紙は、植物から作られます。私たちが普段使う洋紙は、主に針葉樹や広葉樹の幹を原料(パルプ)にします。
ところが、和紙は、木の皮を原料にします。

和紙の原料となる主要植物には、コウゾ、ミツマタ、ガンピがあります。
これらの植物が使われる理由には次のことが考えられます。
1.入手(栽培)しやすい。(ガンピは栽培困難)
2.繊維を取り出しやすい。
3.繊維がたくさん取れる。
4.これらの植物でできた紙は使いやすい。
5.紙が美しい。

コウゾ:クワ科[Broussonetia kazinoki × B. papyrifera]

ヒメコウゾとカジノキの交配種だといわれています。成長が早く、栽培しやすいため、古くから和紙原料に使われています。
和紙原料の中で最も多く使われていることから、和紙といえばコウゾの紙を思い浮かべるほどポピュラーな原料です。
繊維が長く強靭なことから、書画用以外に障子、番傘、表具、提灯、行灯、合羽、紙子(衣類)などに使われています。

ミツマタ:ジンチョウゲ科 [Edgeworthia chrysantha]

江戸時代頃から和紙原料に使われるようになりました。枝が三つに分かれることからミツマタの名がつきました。 ミツマタの繊維はコウゾに比べ光沢があり、薄オレンジ色をしています。
書画、写経料紙として使われるほか、滑らかでしなやかな紙質が金箔や銀箔を出荷するときの箔合紙に最適です。

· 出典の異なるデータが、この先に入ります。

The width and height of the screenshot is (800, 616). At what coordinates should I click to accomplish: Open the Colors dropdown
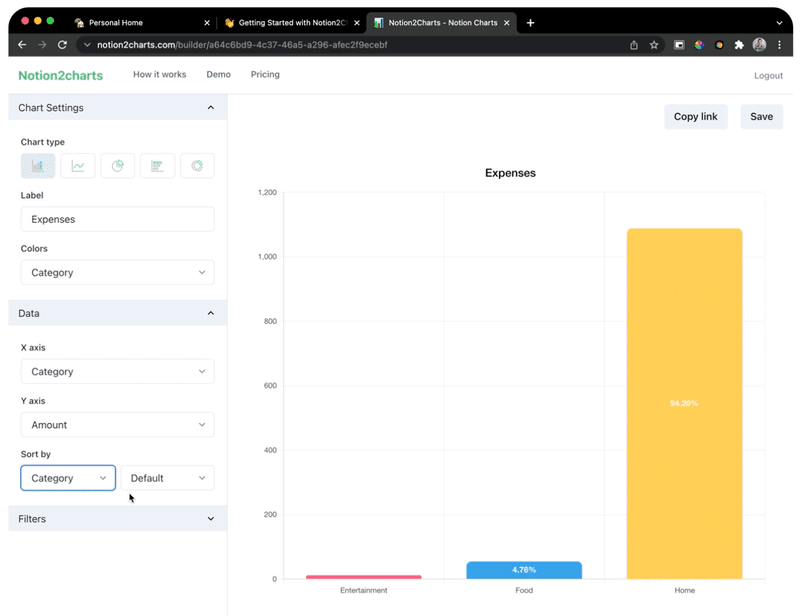pyautogui.click(x=117, y=273)
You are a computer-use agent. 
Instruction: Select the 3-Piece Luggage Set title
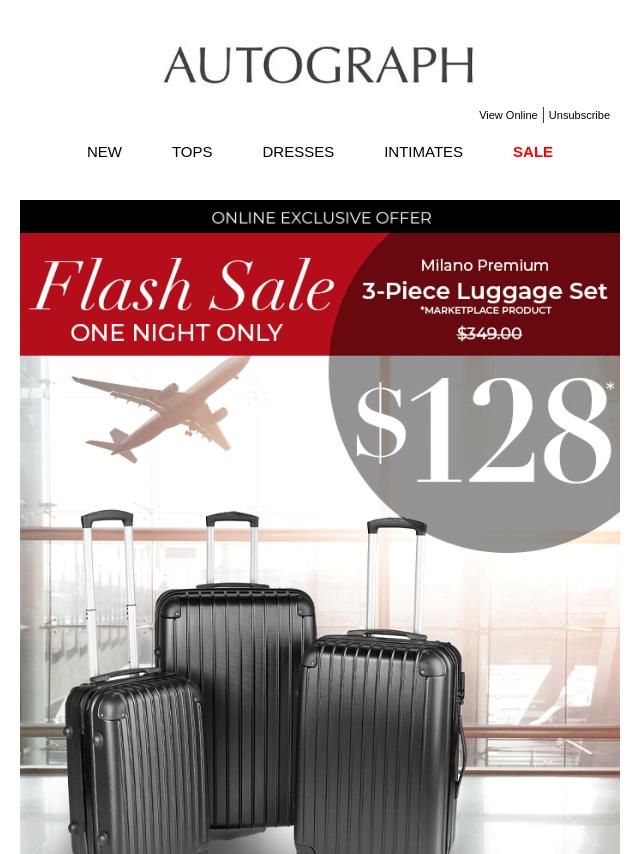click(484, 291)
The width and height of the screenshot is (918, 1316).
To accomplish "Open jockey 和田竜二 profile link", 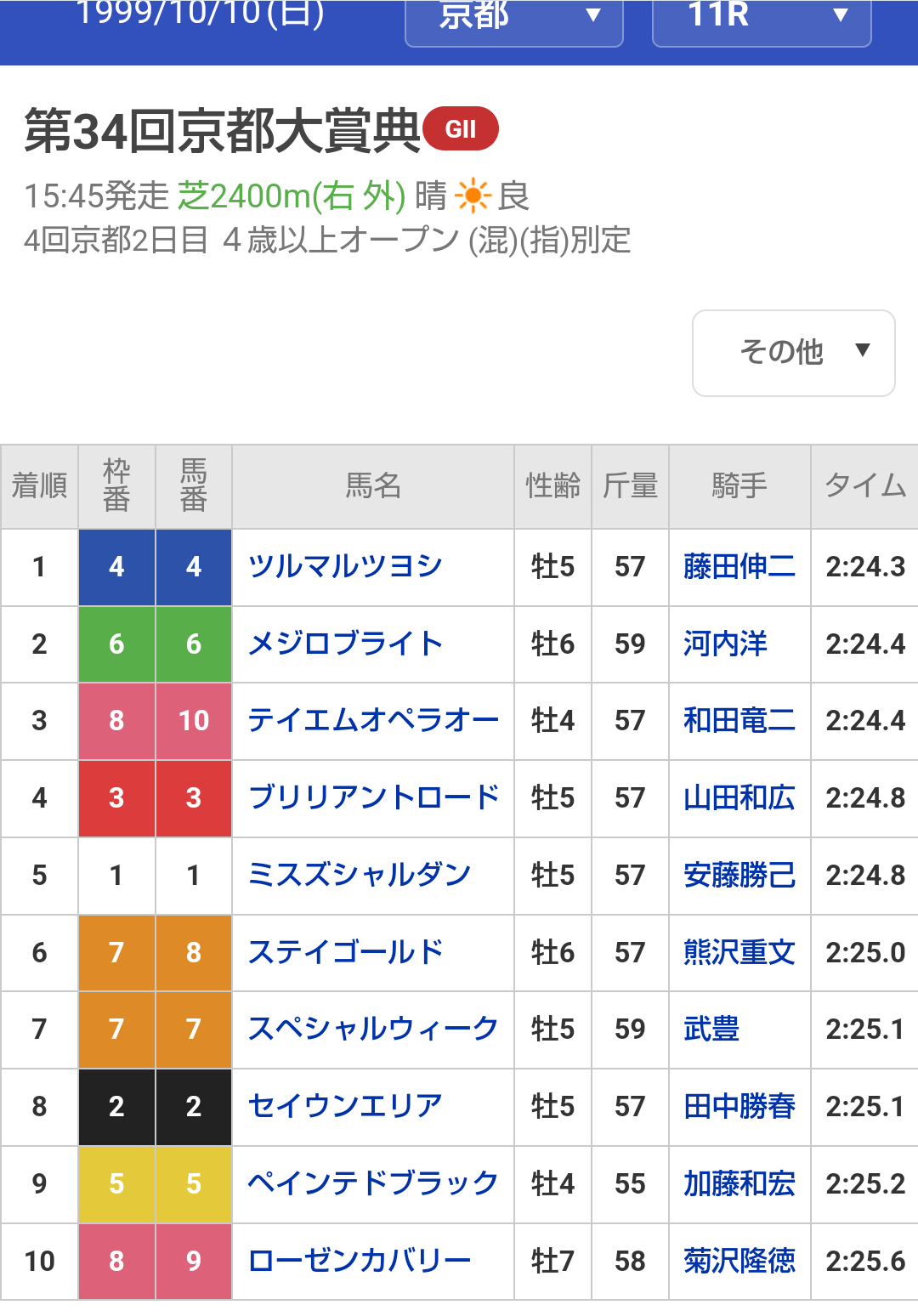I will point(740,721).
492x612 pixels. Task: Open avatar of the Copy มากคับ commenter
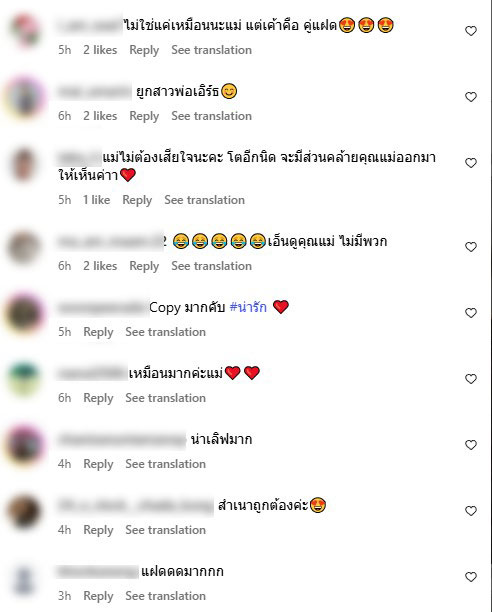[25, 312]
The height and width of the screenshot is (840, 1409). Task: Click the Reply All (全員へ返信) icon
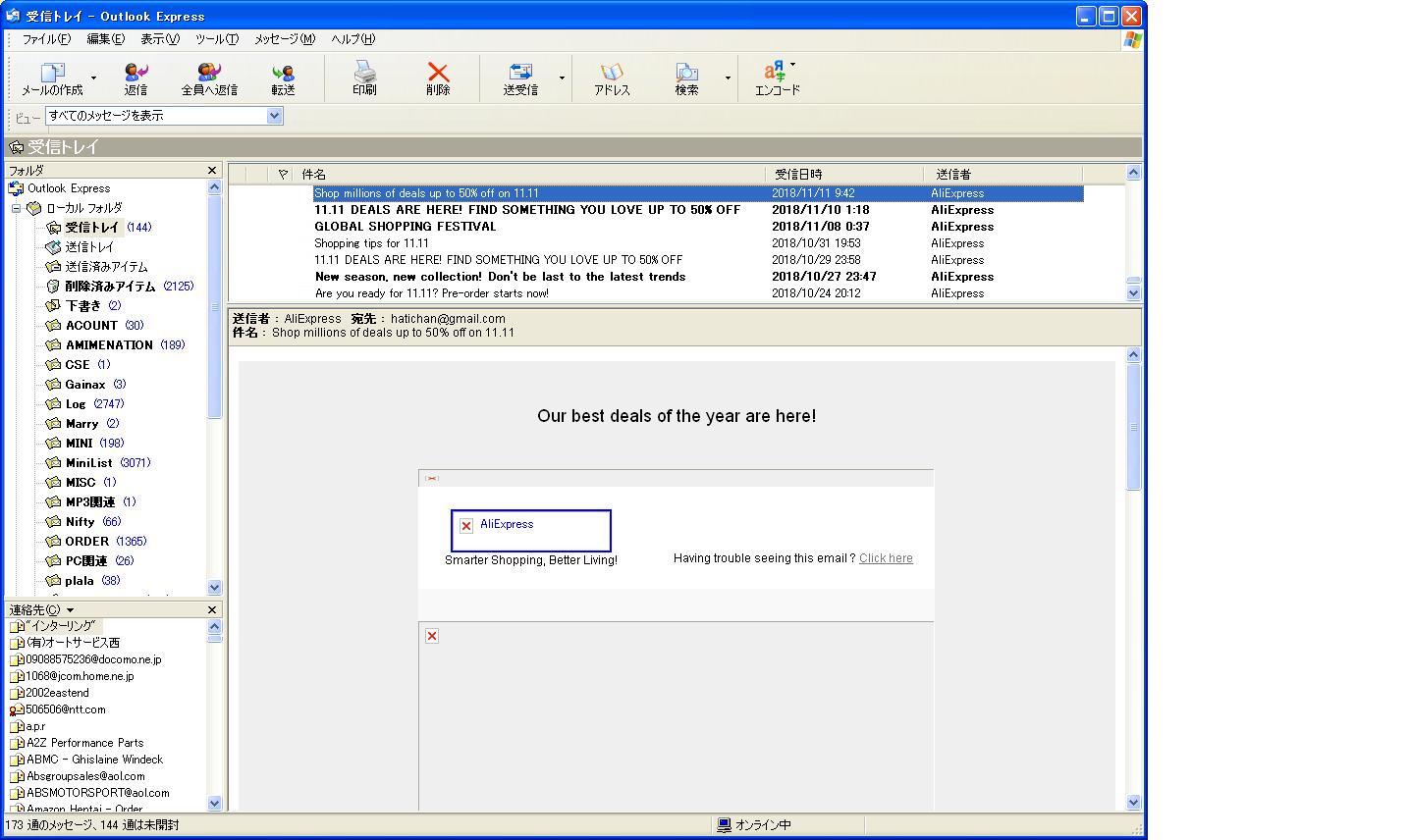point(208,73)
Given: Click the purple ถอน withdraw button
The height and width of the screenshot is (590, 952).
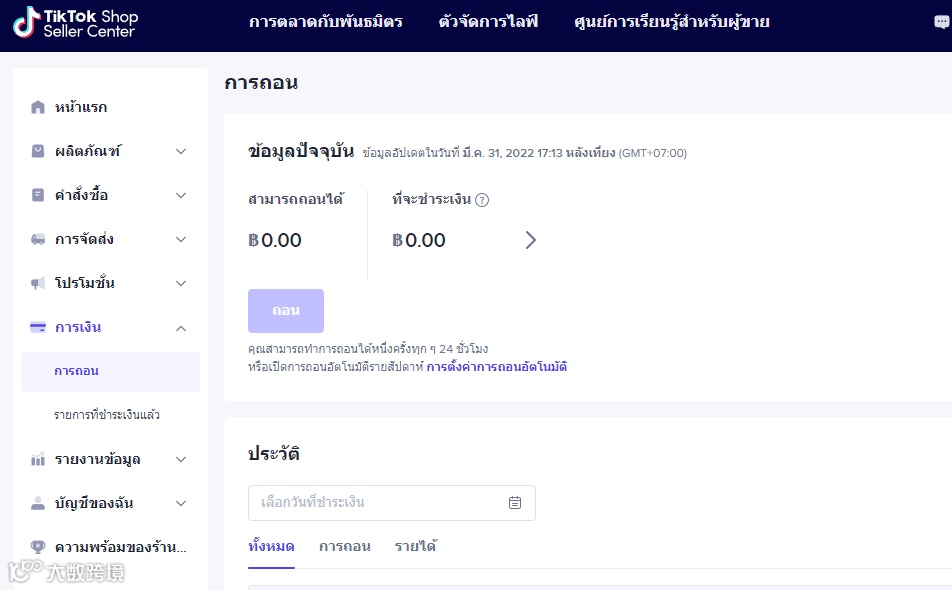Looking at the screenshot, I should pos(286,311).
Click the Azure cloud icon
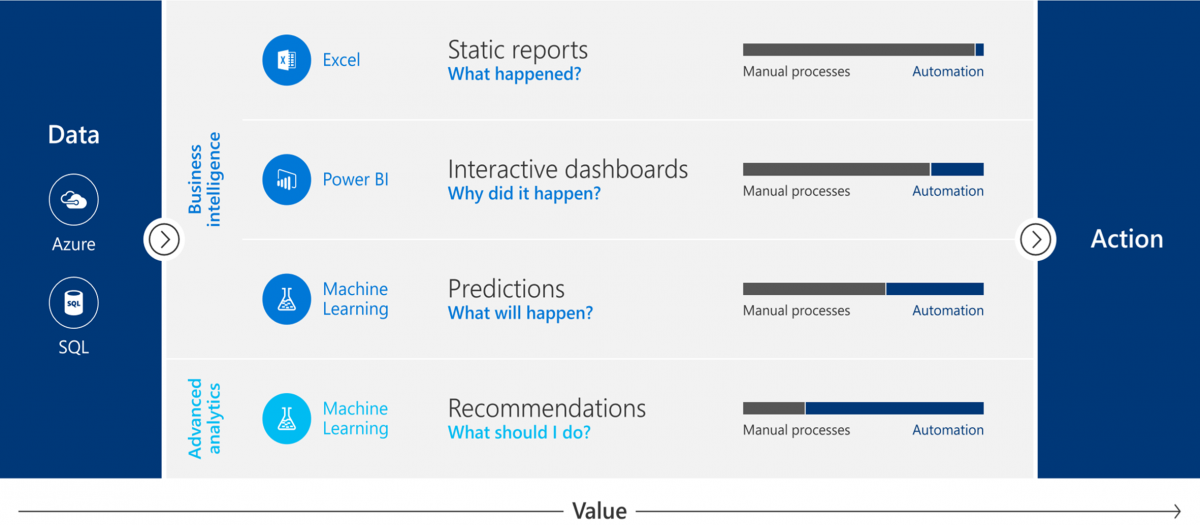 coord(74,200)
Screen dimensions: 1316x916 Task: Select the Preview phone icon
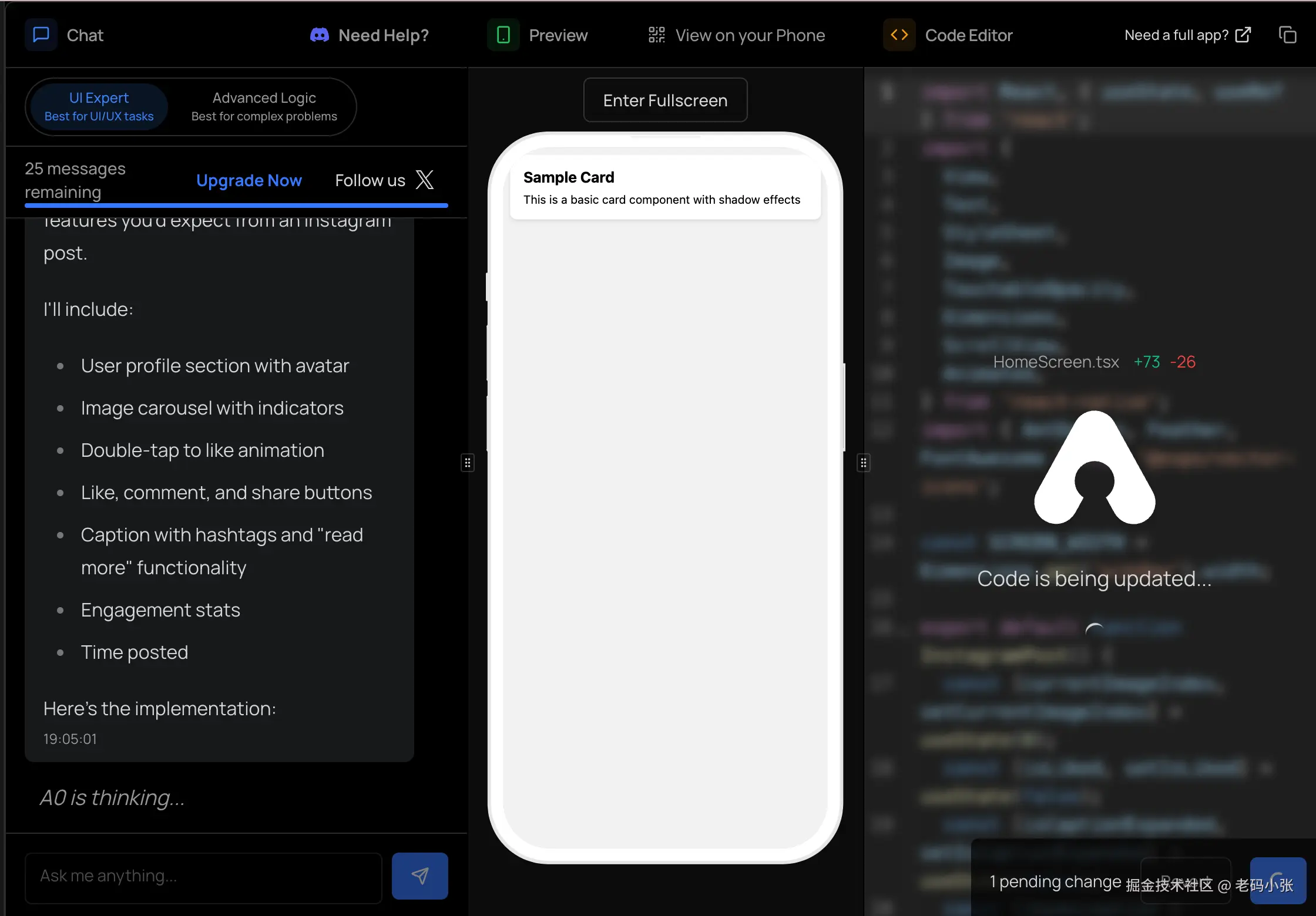[503, 35]
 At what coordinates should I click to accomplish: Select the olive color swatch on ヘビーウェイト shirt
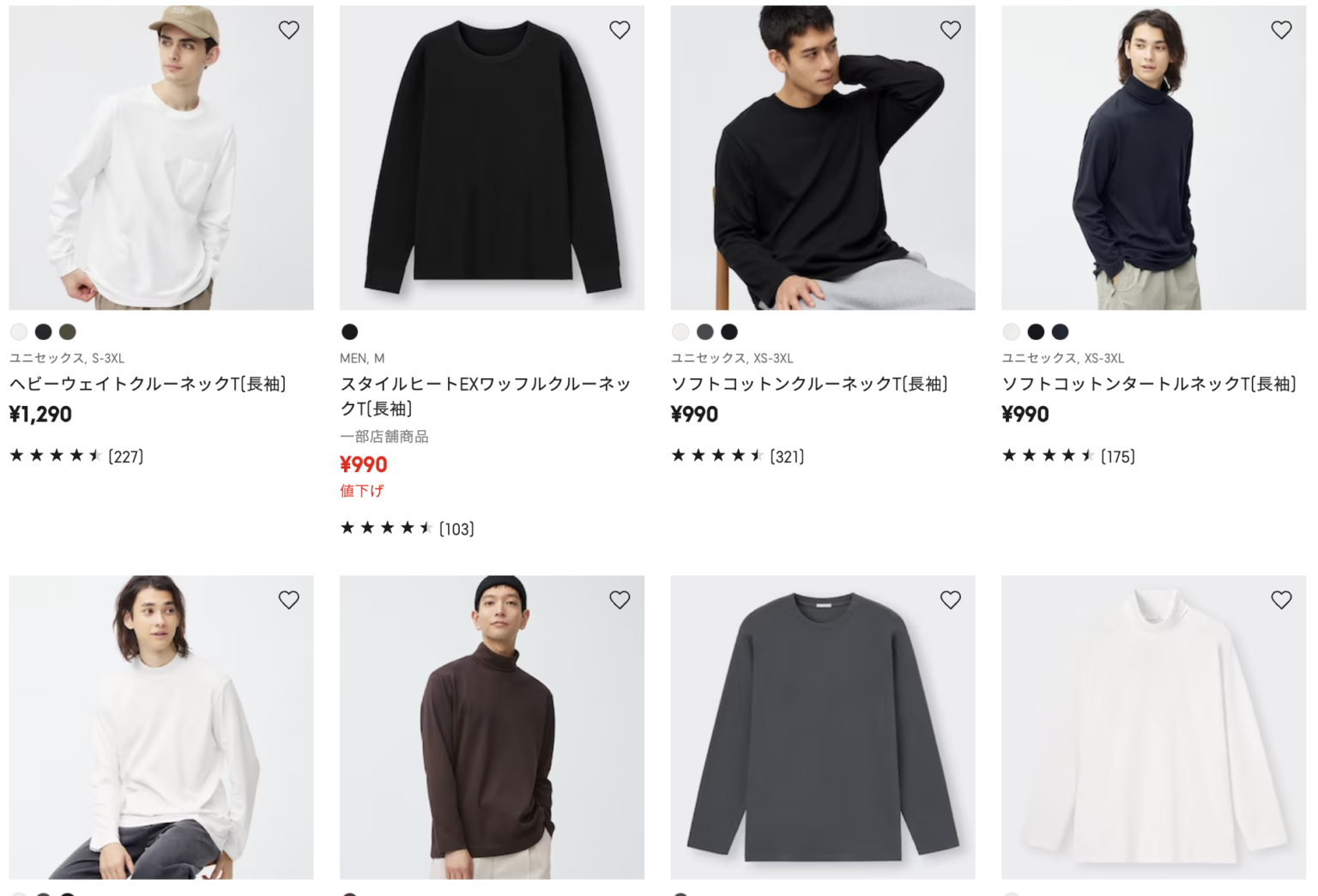pos(67,331)
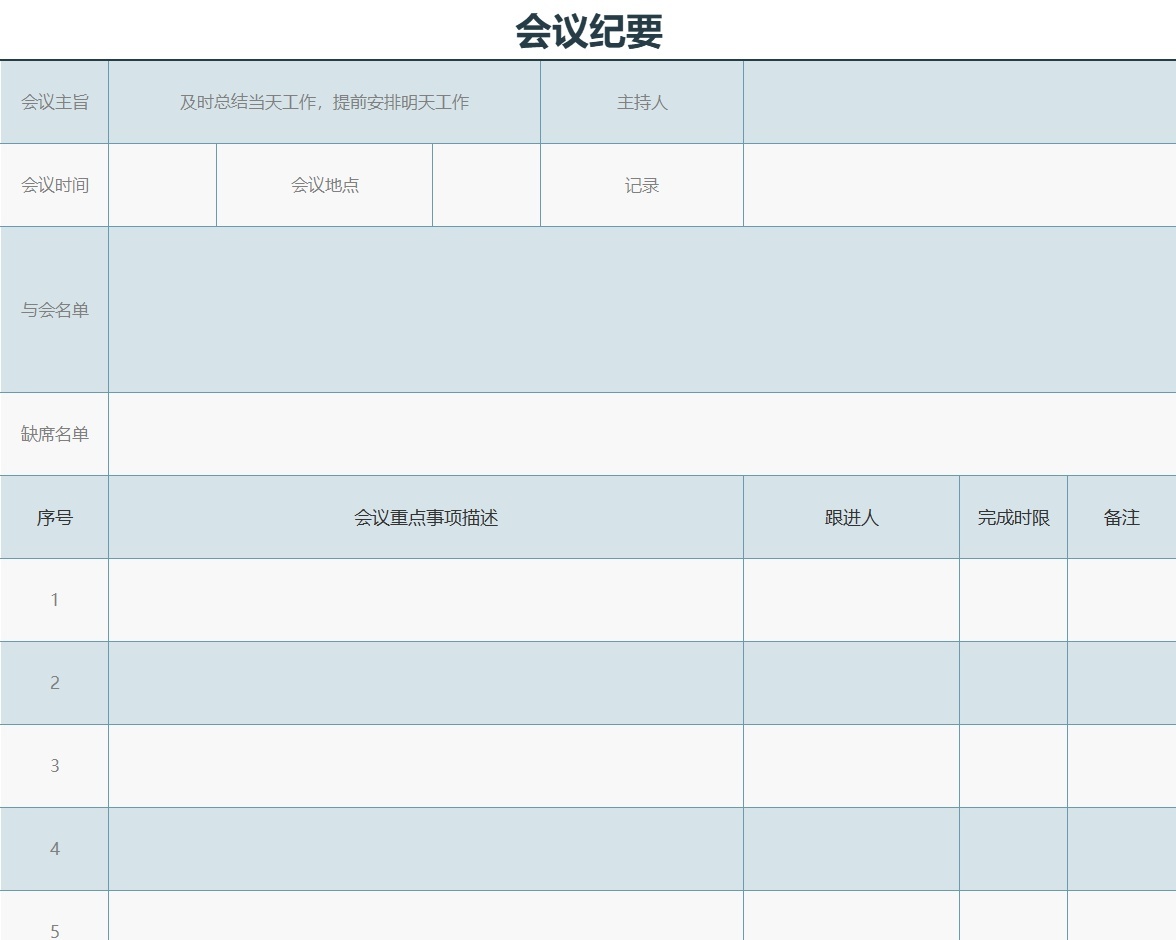Click the empty cell after 会议地点
This screenshot has height=940, width=1176.
[x=486, y=185]
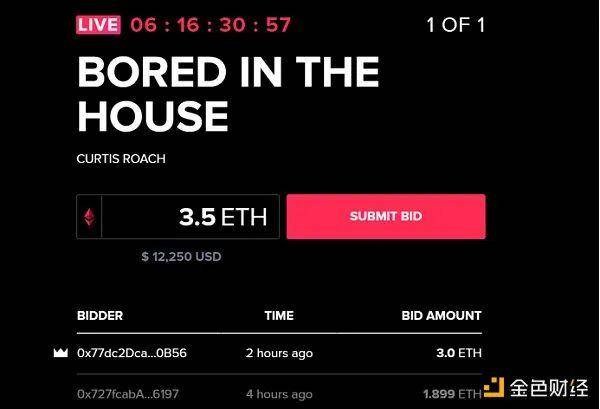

ガンピ:ジンチョウゲ科[Diplomorpha sikokiana]

奈良時代頃から和紙の原料として使われ始めました。繊維は緻密で光沢があり、粘り気を多く含んでいます。ガンピが使われ始めたころは、コウゾの補助原料としてコウゾに混ぜて使われていました。その後独立した和紙原料になりました。栽培できないため、山野に自生するものを集めなければなりません。自生地域も限られることから、生産量は少なく、高級な書画用紙として使われています。特殊な用途としては、金箔などを製造するときの箔打紙があります。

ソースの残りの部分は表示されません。